In addition, the mice developed interstitial pneumonia, which affects the tissue and space around the air sacs of the lungs, causing the infiltration of inflammatory cells, the thickening of the structure that separates air sacs, and blood vessel damage. Compared with young mice, older mice showed more severe lung damage and increased production of signaling molecules called cytokines. Taken together, these features recapitulate those observed in COVID-19 patients.

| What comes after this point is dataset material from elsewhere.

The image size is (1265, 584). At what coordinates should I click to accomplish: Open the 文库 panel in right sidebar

When the researchers administered SARS-CoV-2 into the stomach, two of the three mice showed high levels of viral RNA in the trachea and lung. The S protein was also present in lung tissue, which showed signs of inflammation. According to the authors, these findings are consistent with the observation that patients with COVID-19 sometimes experience gastrointestinal symptoms such as diarrhea, abdominal pain, and vomiting. But 10 times the dose of SARS-CoV-2 was required to establish infection through the stomach than through the nose.

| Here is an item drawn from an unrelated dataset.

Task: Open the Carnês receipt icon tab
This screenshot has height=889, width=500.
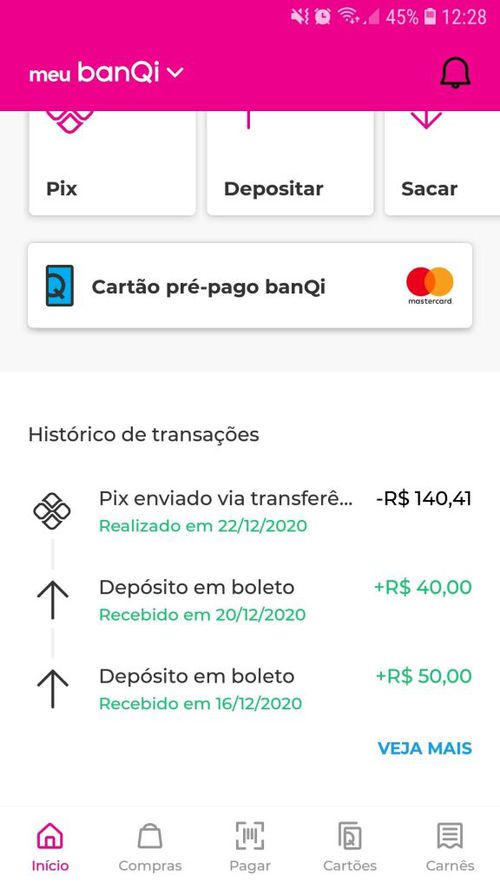Action: [x=450, y=847]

Future studies using this mouse model may shed light on how SARS-CoV-2 invades the brain and how the virus survives the gastrointestinal environment and invades the respiratory tract. “The hACE2 mice described in our manuscript provide a small animal model for understanding unexpected clinical manifestations of SARS-CoV-2 infection in humans,” concluded co-senior study author Chang-Fa Fan of NIFDC. “This model will also be valuable for testing vaccines and therapeutics to combat SARS-CoV-2.”